The versatile DI (Direct Instrument or Direct Inject Box) is a very helpful tool for your worship sound system. The most common type is called a Passive DI, which includes an isolation transformer and ground-lift switch. The primary function of a DI Box is to convert the unbalanced 1/4-inch, 2-conductor phone plug output on your keyboard, bass or guitar into a low-impedance (low-Z), balanced (3-conductor) XLR jack, which then can be plugged directly into your signal snake or console without any fidelity loss or hum problems. In more basic terms, the DI is a convenient interface device that allows connecting musical instruments with 1/4-phone plugs directly into a signal snake or console with XLR mic connectors. Once converted into a balanced signal, you can send the signal hundreds of feet to the console in the back of the room.

Never try to use a 1/4-inch-phone-to-XLR adapter plug (without a transformer) since the hi-impedance (hi-Z) output from the passive pickup in your guitar will lose most of its high frequencies on a 100-foot trip down a snake. Even the 1/4-inch, unbalanced (low-Z) output of your keyboard can pick up hum down a long microphone snake since there’s unequal impedance feeding the input stage of the console. Note that any unbalanced (2-conductor) cables will tend to pick up hum from every electrical appliance in the room including light dimmers and ballasts, so convert to balanced signal as quickly as possible. The balanced input circuit (XLR Input) in the mixing board effectively nulls out these stray signals if the correct cable type (3-conductor twisted pair) and termination (XLR low-Z) are used.

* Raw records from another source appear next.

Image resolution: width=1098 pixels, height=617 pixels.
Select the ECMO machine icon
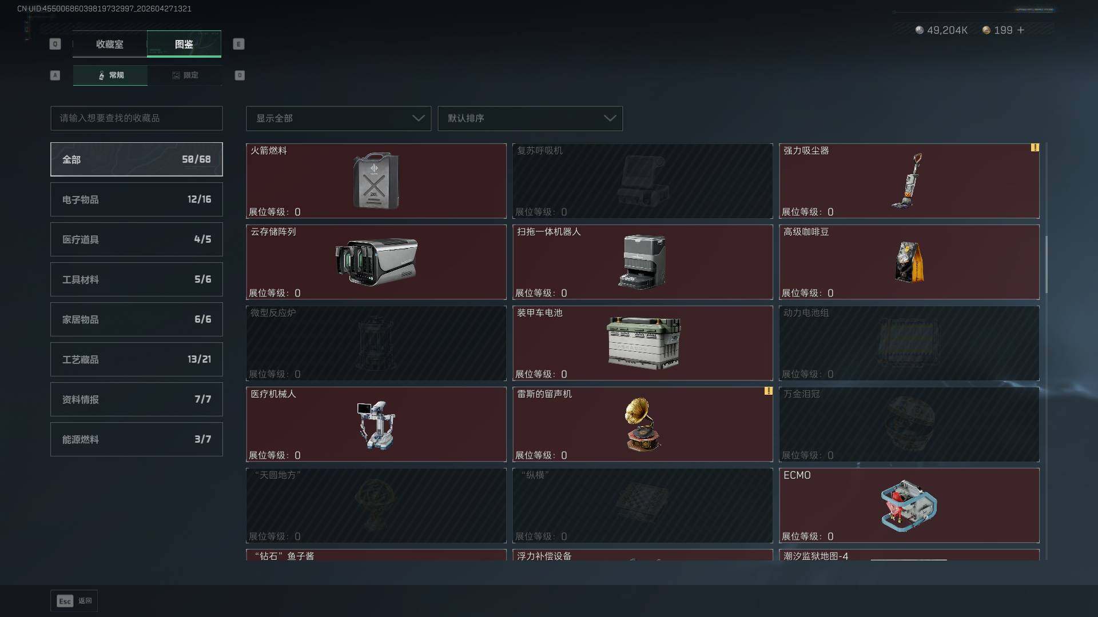[x=909, y=506]
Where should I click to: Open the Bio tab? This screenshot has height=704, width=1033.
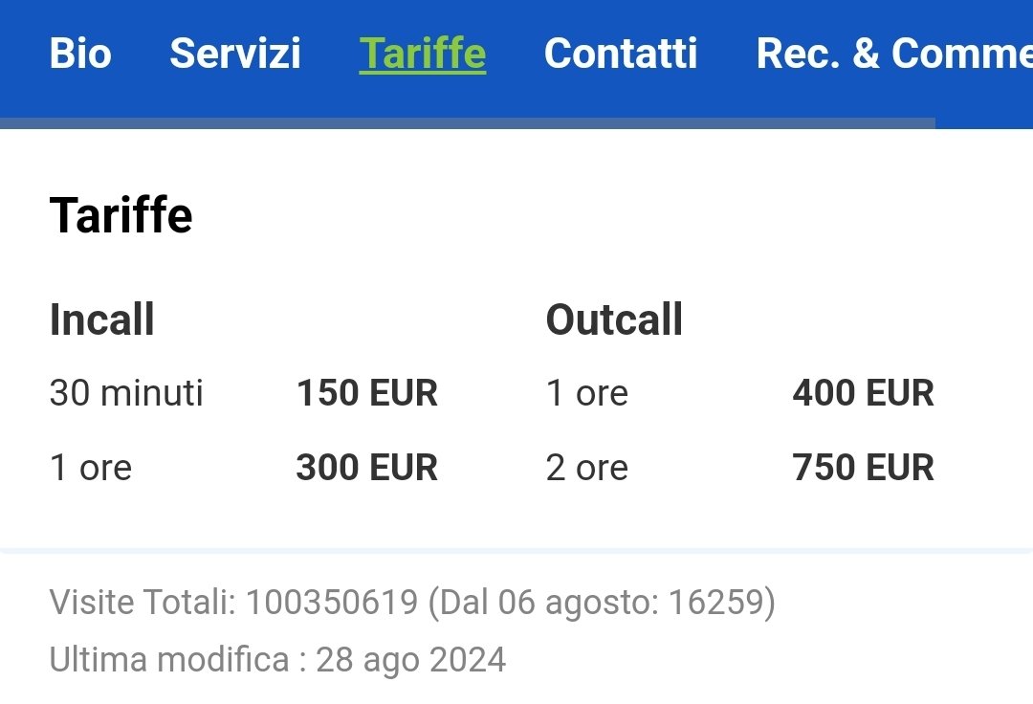pyautogui.click(x=80, y=54)
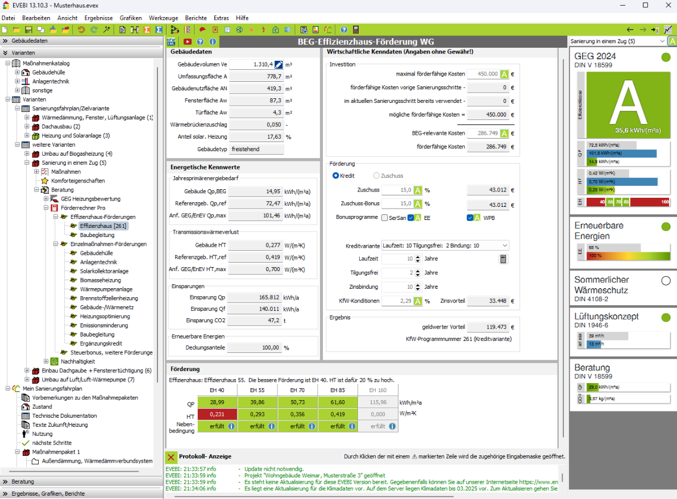The height and width of the screenshot is (499, 677).
Task: Click the blue info icon under EH 40
Action: coord(231,426)
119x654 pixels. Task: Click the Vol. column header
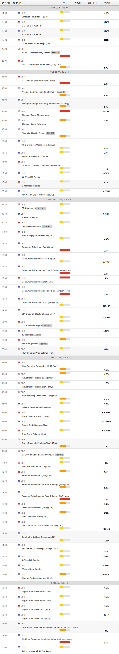65,3
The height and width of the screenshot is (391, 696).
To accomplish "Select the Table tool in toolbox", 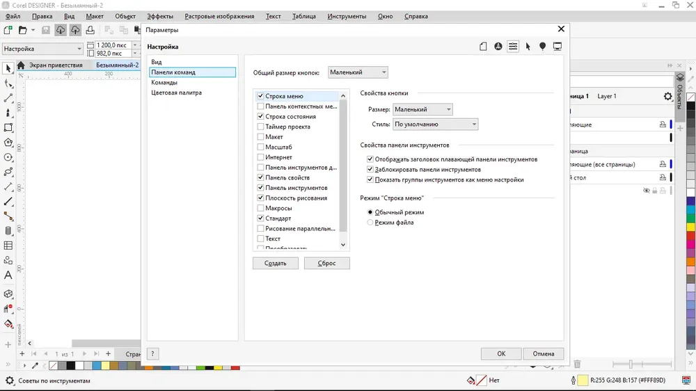I will pos(8,246).
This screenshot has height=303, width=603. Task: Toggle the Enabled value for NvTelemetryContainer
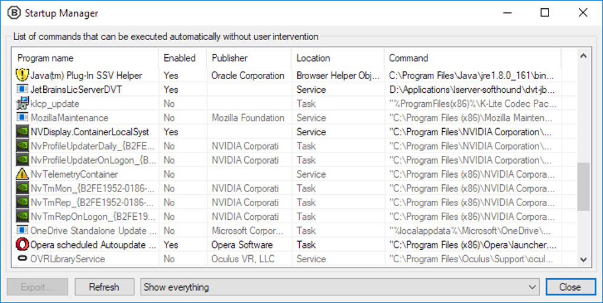tap(170, 174)
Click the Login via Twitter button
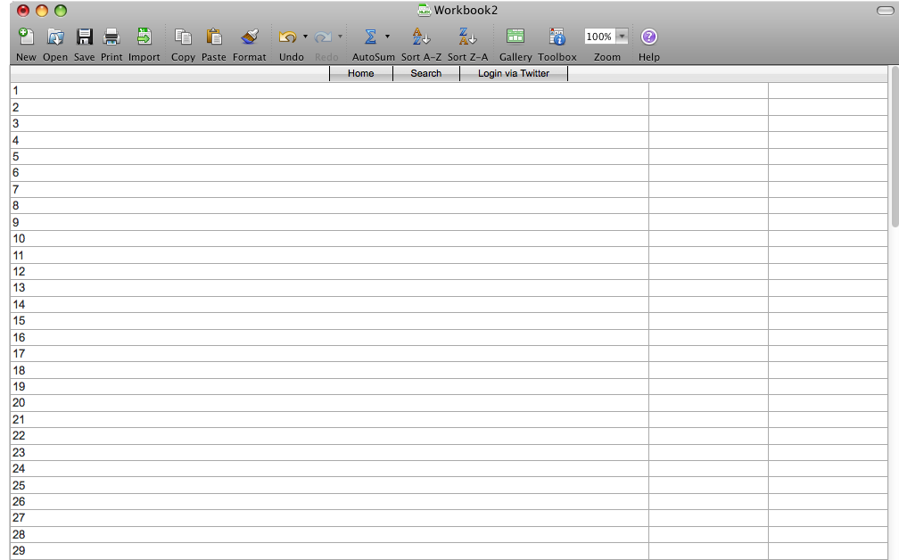Viewport: 899px width, 560px height. pos(514,73)
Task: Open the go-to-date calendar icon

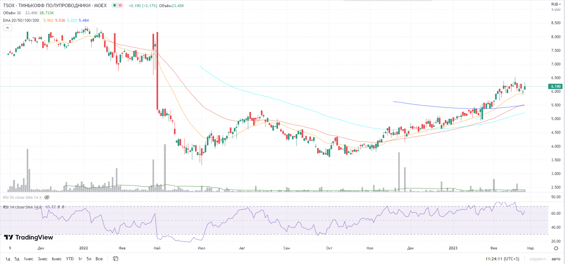Action: [116, 259]
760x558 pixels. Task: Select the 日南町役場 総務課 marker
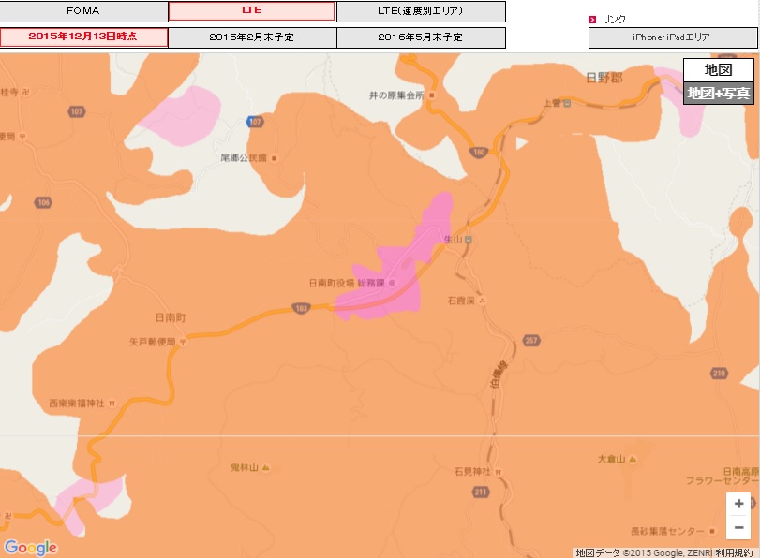click(393, 283)
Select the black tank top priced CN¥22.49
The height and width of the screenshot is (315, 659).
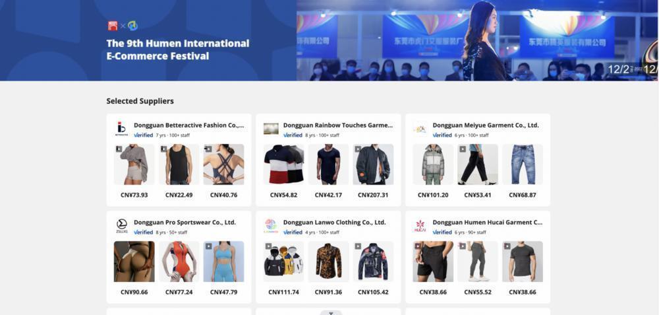[x=179, y=164]
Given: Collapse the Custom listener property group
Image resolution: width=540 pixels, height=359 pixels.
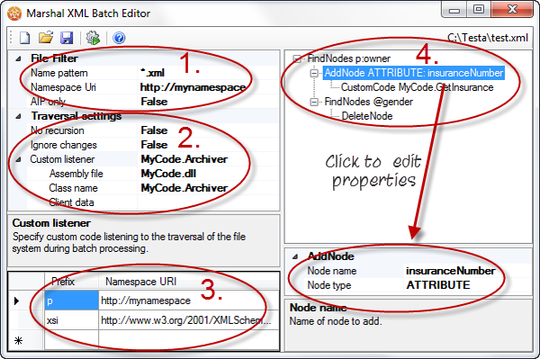Looking at the screenshot, I should pyautogui.click(x=18, y=160).
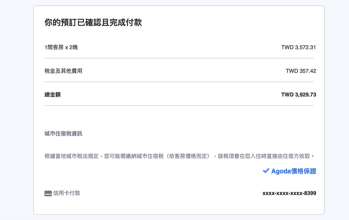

The Whirlwind IMP-2, shown here, is a good example of a Passive DI. Costing around $50 and available at most music stores, it will save you time and energy, eliminating ground loops and making your audio system sound as good as possible.

In addition to the Instrument/Line Level In and Mic Level Out jacks on a DI, there’s a second 1/4-inch jack on the input of the box that functions to loop-through your signal to a stage amplifier. It is not used to add the stereo outputs of a keyboard or CD player into a mono signal. Distortion or oscillation can result from hooking two outputs together without a summing circuit of some kind.

A direct box usually includes a ground-lift switch, which will assist in breaking ground-loops in the system. A ground loop can occur when two pieces of gear are plugged into different electrical outlets. For example, a keyboard might be plugged into an AC outlet on the stage and the mixing board plugged into an outlet in the back of the room. Any small difference in the ground voltages between these two outlets will cause a current to travel down the shield of the signal cable connecting them, most commonly the signal snake. This makes for a nasty hum though the whole sound system. The ground-lift switch will open up this connection and eliminate the hum in all but the worst situations. Never try to stop this hum by cutting off the ground lug (third pin) on the power cord of an instrument or amplifier. That can lead to electrocution.

Another function of the DI box is to block phantom power at your mixing board from getting into any instruments. For instance, phantom power operates by sending 48 Volts D.C. back up the snake to power a condenser microphone. If, however, you plug in a keyboard or acoustic guitar directly to the microphone snake with only a 1/4-inch-phone-to-XLR adapter plug, that same 48 volts will feed back into the output stage of the musical gear. Most gear only has 25-volt blocking capacitors on the output, so after a while that 48-volts can cause catastrophic failure resulting in smoke, a dead keyboard and an expensive repair. Always use a DI box to plug any stage instrument with 1/4-inch phone plug outputs into XLR inputs that can have phantom power. FYI: Don’t use a 1/4-inch-phone-plug-to-XLR cable adapter in place of a DI box. It might work, but a 1/4-inch- mono- phone-plug-to-XLR cable will short out pins 1 and 3 in the XLR side, which in turn will short out any phantom power enabled on that mic channel. At worst, you’ll shut down the phantom power for that whole section of the console, knocking out all condenser mics.